Augmented Reality (AR) is not only a popular topic nowadays – it also enjoys a plethora applications where users have access to controllable alternative viewing positions based on a device and its camera.

In the world of drones or unmanned aerial vehicles (UAVs), the viewing positions can again be based on a camera that is mounted on a drone – resulting in a system specification that defines and identifies the requirements of what’s known as multi-view AR.

Two authors from the University of Washington have recently published a study which focuses on different concepts around modern augmented and virtual reality (AR/VR) and drones.

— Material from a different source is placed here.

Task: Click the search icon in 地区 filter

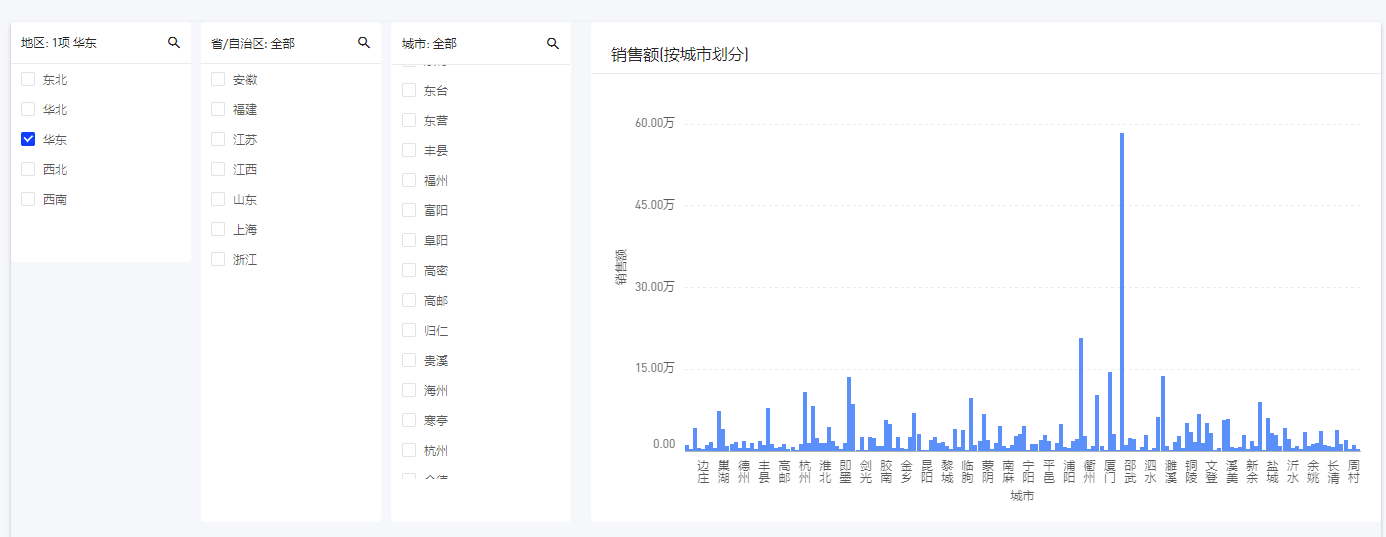Action: pos(174,42)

Their main aim is a camera mounted on a moveable base such as remote control vehicle – or a UAV to support the motion in all three axes and not be tethered allowing for a wide range of view controls, therefore serving as an excellent solution.

The AR Drone Maze Game. Left : User in open space navigating the maze with drone above. Center : First person view of the maze. Right : Third person (top - down) view of the player in the maze. The user may switch between the two views at will.

The AR Drone Maze Game. Left : User in open space navigating the maze with drone above. Center : First person view of the maze. Right : Third person (top – down) view of the player in the maze. The user may switch between the two views at will.

The authors propose an illustration which displays the rendered results (VR) of augments in the physical world – with the rendered results for the human eyes (AR) from the perspective of drones. They clearly push the benefits of drones in this field by stating:

“With the camera video feed displayed directly on the HMD, the traditional first person view can be achieved when the camera view parameters resemble those of the user’s eyes. When the camera view parameters then deviates, the user experiences viewing of 360-degree video1 in real-time as though located at the current camera position, or a remote first person view. When the user is visible in the camera view, it is as though the user is self-observing, or a third person view. A multi-view AR system should support predefined views, e.g., first and third person, and full manipulation of the drone/camera position and viewing directions.”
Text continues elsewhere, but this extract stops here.